4. Deployment host has at least 1 CPU core. `synthesise_parallel` degrades gracefully to `max_workers=1` on a single-core host.
5. Memory budget: quality model ~400 MB + fast model ~80 MB = ~480 MB static footprint. Both models are warm simultaneously only if mixed-mode requests are served concurrently. For single-mode deployments, only one model is ever loaded.
6. `normalize_for_tts` in `services/normalize.py` needs no changes β€” it operates on raw strings before model input.
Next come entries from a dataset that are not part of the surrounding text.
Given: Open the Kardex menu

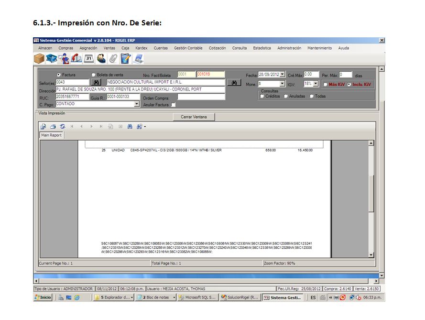Looking at the screenshot, I should click(x=142, y=48).
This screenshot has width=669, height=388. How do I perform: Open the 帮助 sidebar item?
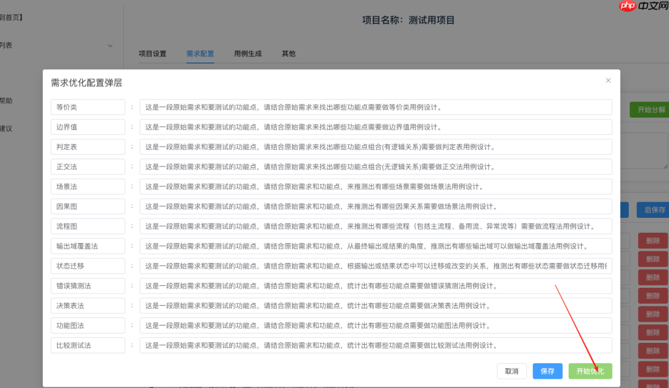[x=7, y=100]
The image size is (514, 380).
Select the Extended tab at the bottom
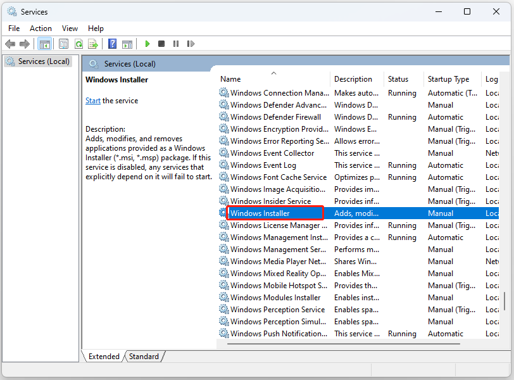104,357
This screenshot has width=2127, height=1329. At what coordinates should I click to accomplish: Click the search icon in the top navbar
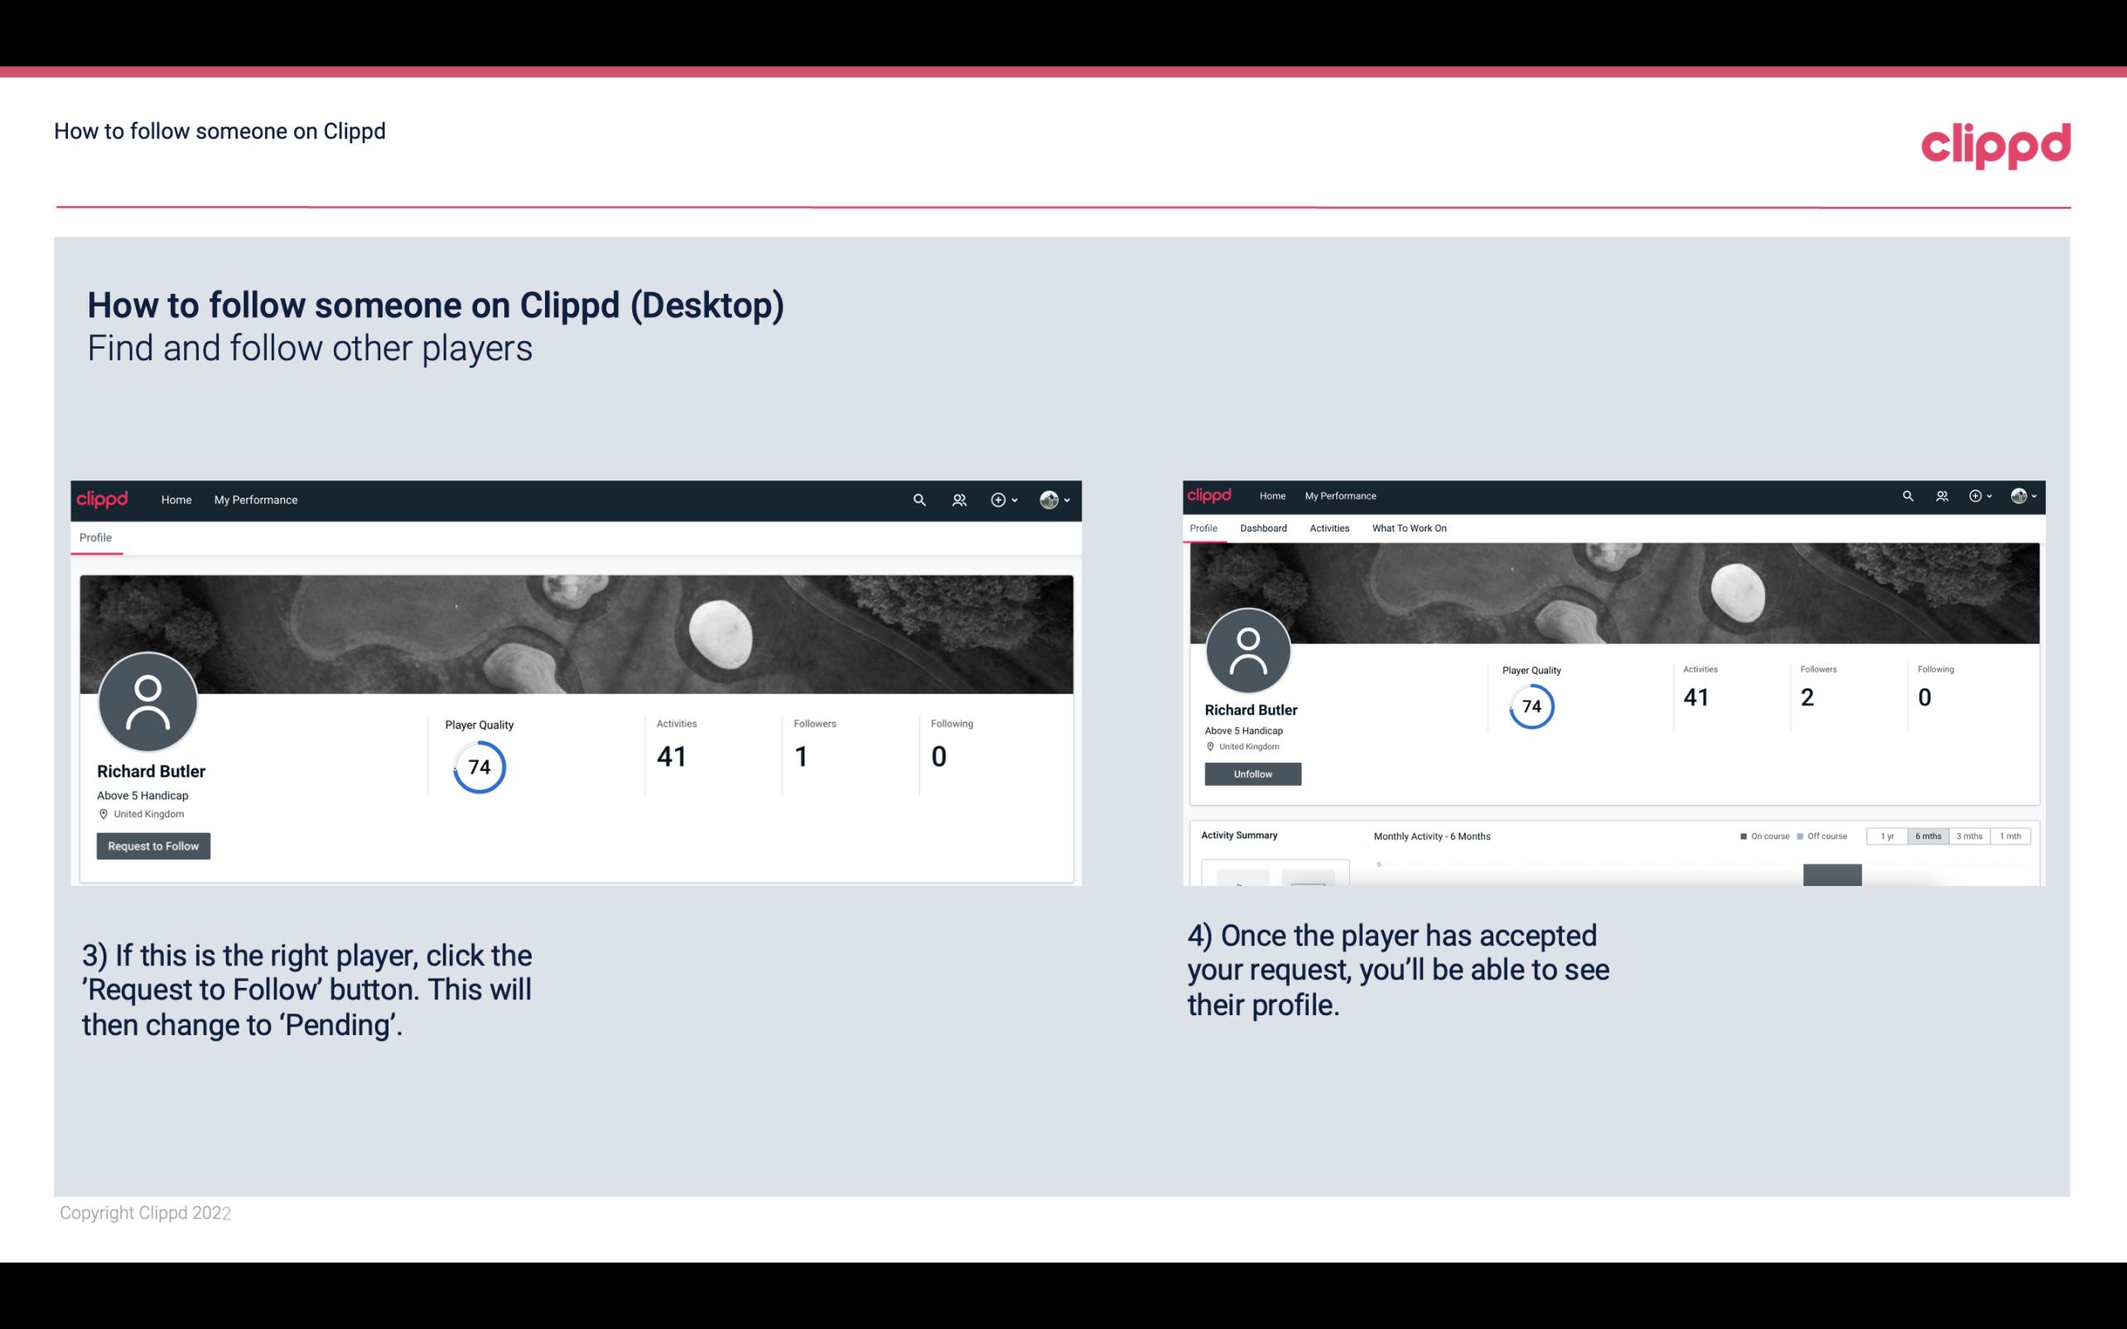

7. WAV output in fast mode will be 16 kHz PCM; in quality mode 22 kHz PCM. This is a documented, expected difference, not a bug.
---
## 9. Risks and Mitigations
| Risk | Likelihood | Impact | Mitigation |
|------|-----------|--------|------------|
| MMS-TTS quality unacceptable for some sentence structures | Medium | Medium | Evaluate against fixture sentences before shipping; `quality` mode is always available as a fallback |
| Both models warm simultaneously under mixed-mode concurrent load exceeds memory limit | Low | High | Document memory requirements in ops runbook; add `QUALITY_MAX_WORKERS` env var cap if needed post-deployment |
| fitz text extraction returns garbled Unicode on PDFs with custom encoding | Medium | Low | `normalize_for_tts` strips most noise; add printable-char ratio guard (>30%) post-testing if needed |
| ProcessPoolExecutor fork-safety with torch on Linux | Low | High | Torch CPU is fork-safe on Linux; if issues appear, switch pool start method to `spawn` via `mp.set_start_method("spawn")` in pool initializer |
| `espeak-ng` version mismatch between apt and phonemizer expectations | Low | High | Validate at build time; pin `espeak-ng` apt version if a mismatch is observed |
| 200 DPI OCR fallback misses fine print vs current 300 DPI pdf2image default | Medium | Low | Bump to 300 DPI in the fitz Pixmap call if OCR accuracy is reported degraded; one-integer change |
| Image size increase (~480 MB for both models) hits CI/CD artifact limits | Low | Medium | Models are in distinct `RUN` layers; layer caching means rebuilds only re-pull on dep changes |
---
## 10. Open Questions
1. Does `facebook/mms-tts-eng` produce acceptable audio quality for the target use case, or does it need evaluation against fixture sentences before committing to the implementation?
2. Should `TEXT_LAYER_MIN_CHARS = 50` be an env-var override (like `MAX_UPLOAD_MB`) or is a hardcoded constant sufficient?
3. Is there a soft memory limit on the Docker container in the target deployment? Determines whether `QUALITY_MAX_WORKERS` should be env-configurable.
4. Should the 202 response echo `mode`, or is it sufficient to retrieve it via `GET /jobs/{job_id}`?
5. Should `pdf2image` / `poppler-utils` be removed now that fitz Pixmap covers the OCR fallback, or deferred to a follow-up cleanup PR?